Ormai certo che gli aiuti da Bruxelles, via Recovery Fund, arriveranno non prima del prossimo giugno, si cerca conforto nelle capacità taumaturgiche della Bce. Chiedendosi se l'istituto guidato da Christine Lagarde deciderà nella riunione del 10 settembre di dare un altro colpo d'acceleratore al Pepp, il piano d'acquisti per l'emergenza pandemica, anche allo scopo di raffreddare l'euro e accorciare la divaricazione della politica monetaria dopo il nuovo corso sull'inflazione adottato dalla Federal Reserve di Jerome Powell.

 

Speranze che vengono tuttavia inchiodate da numeri impietosi, come quelli diffusi ieri da Ihs Markit, l'istituto che ogni mese si prende in carico il compito di tastare il polso alle imprese. E l'indice Pmi servizi diffuso ieri raccontandoci per cifre una realtà ancora drammatica.
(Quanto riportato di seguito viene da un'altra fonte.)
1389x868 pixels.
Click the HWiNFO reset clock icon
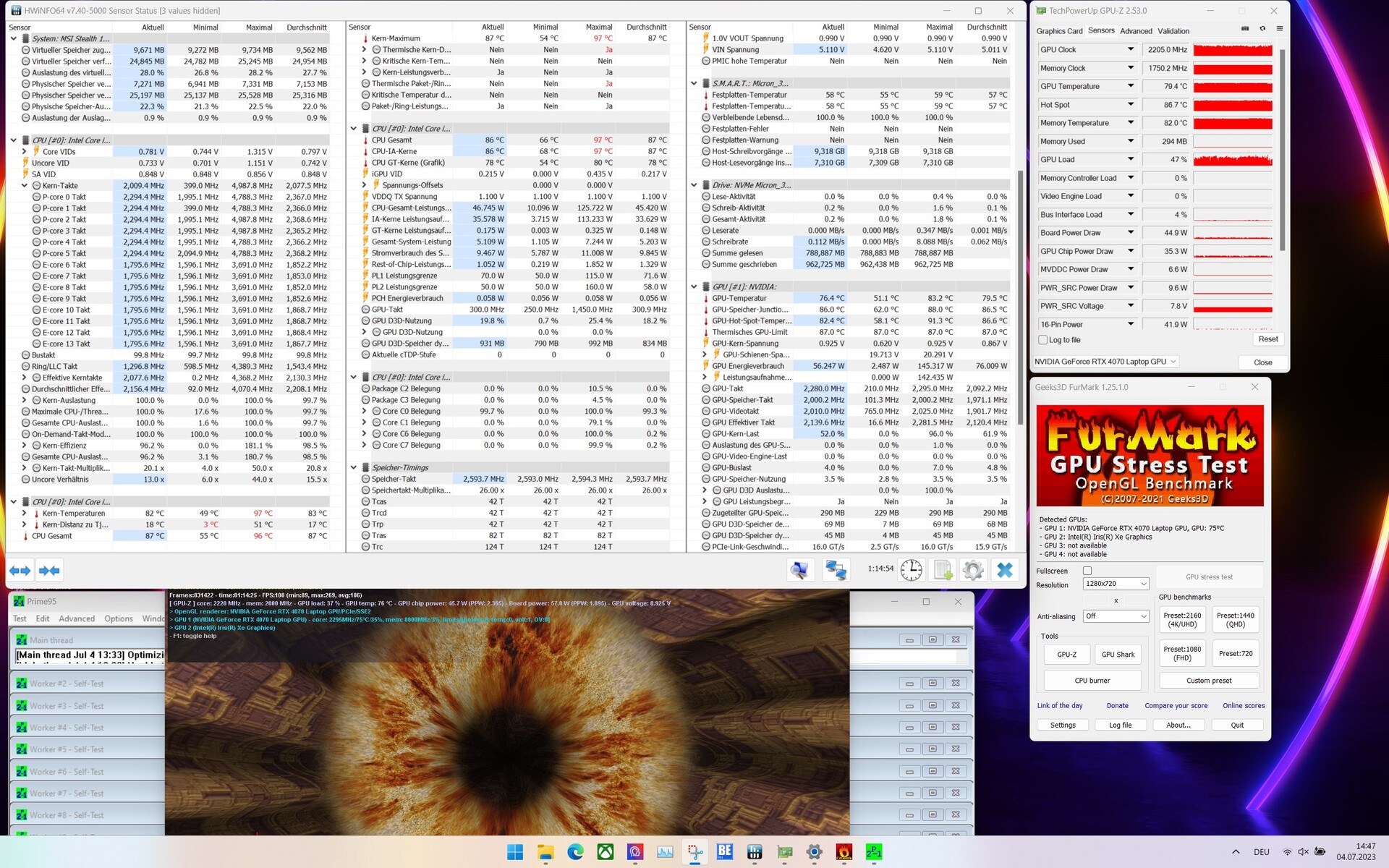click(911, 570)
Chris Williamson, capo economista di Ihs Markit, parla infatti apertamente di una recovery che «sta iniziando a vacillare» a causa delle misure di distanziamento sociale ancora in vigore come mezzo di contrasto alla pandemia.

 

Quelle stesse misure che hanno avuto l'effetto di un maglio piombato sul terziario e che l'Italia, con la sua fitta rete fatta di aziende radicate nel settore del turismo e nella ristorazione, ha finito più di altri per subire. Non a caso, in agosto, il Pmi è finito sotto quota 50 (a 47,7 dai 51,6 di luglio), a segnalare dunque una contrazione dell'attività complice l'ennesimo calo dei nuovi ordini e la forte riduzione della domanda estera dovuti alle forme di restrizione prese dai mercati principali.

 

È verosimile, in presenza di focolai di coronavirus in continuo aumento, che la situazione possa peggiorare nei prossimi mesi compromettendo il recupero che veniva prospettano nel terzo trimestre, dopo i miglioramenti visti fra giugno e luglio in seguito all'uscita dal lockdown. A fronte di questa perdita di vigore, Ihs Markit evidenzia «quanto sia importante che nei prossimi mesi, al fine di sostenere la ripresa, i responsabili decisionali tengano alta l'attenzione».

fabbrica coronavirus 2

 

E ciò vale per tutti, visto che è l'intera eurozona ad avere il fiato corto. L'indice Pmi composito della produzione è infatti calato a 51,9 punti in agosto rispetto ai 54,9 del mese precedente, mentre il comparto dei servizi flirta con la recessione anche in Spagna (47,7 punti) e qualche problema a tenere il passo della crescita si avverte pure in Germania e Francia. Poi, una volta agganciata la ripresa, si potranno anche seguire i consigli dell'Ocse che invita i governi a «costruire un'economia più sostenibile, con riforme sulle tasse ambientali e sulle politiche contro le disuguaglianze».